O ex-diretor da polícia federal norte-americana (FBI) James Comey acusou o Presidente dos Estados Unidos de ser "desapegado da verdade", denunciando uma liderança "guiada pelo ego e apoiada em lealdades pessoais".

"A presidência de Donald Trump ameaça muito do que é bom nesta nação", escreve Comey no livro "Uma lealdade mais elevada", que vai para as bancas na próxima semana.O livro, que está repleto de declarações e acusações fortes contra Trump, surge 11 meses depois do afastamento de Comey, da direção do FBI.

Comey interpreta Trump como sendo uma figura mafiosa que tenta ultrapassar a linha entre a aplicação da lei e a política, denunciando que este o tentou pressionar, pessoalmente, a respeito da sua investigação sobre a interferência da eleição russa.
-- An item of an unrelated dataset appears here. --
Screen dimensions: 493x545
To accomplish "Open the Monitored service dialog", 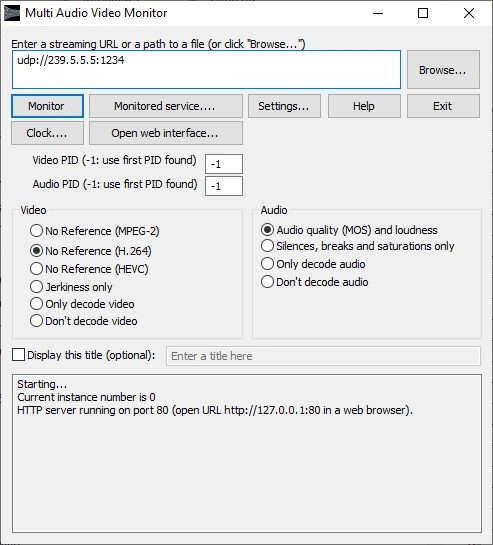I will [166, 106].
O ex-diretor do FBI descreve ainda que quando estava em reuniões com Trump e com a sua equipa lembrava-se do tempo em que investigava a máfia italiana, como procurador em Manhattan. "Ele tentava fazer de nós todos parte da mesma família", denuncia.

A administração dos Estados Unidos é um "incêndio florestal" que não pode contido, afirma o ex-diretor do FBI, entre muitas outras acusações sobre o caráter pessoal de Donald Trump.

Em conversas pessoais com Trump, Comey assume que o Presidente dos Estados Unidos lhe pediu para investigar -- e provar que era mentira - um alegado envolvimento com prostitutas, num hotel em Moscovo.

Comey escreve que o Presidente queria que se investigasse o caso para tranquilizar a mulher, Melania Trump.

Donald Trump afastou Comey da chefia do FBI, em maio de 2017, desencadeando uma disputa no Departamento de Justiça que levou à nomeação de Robert Mueller como conselheiro especial para investigar uma alegada interferência da Rússia, durante as últimas eleições presidenciais nos Estados Unidos.

Mueller está também a investigar uma possível obstrução à justiça por parte de Trump, e as razões que levaram à demissão de Comey.

O ex diretor do FBI diz ter sido pressionado para encerrar uma investigação sobre o antigo assessor de segurança nacional Michael Flynn.

James Comey afirma que Donald Trump pediu-lhe para abandonar a investigação sobre Flynn, envolvido no caso da alegada ingerência russa nas presidenciais.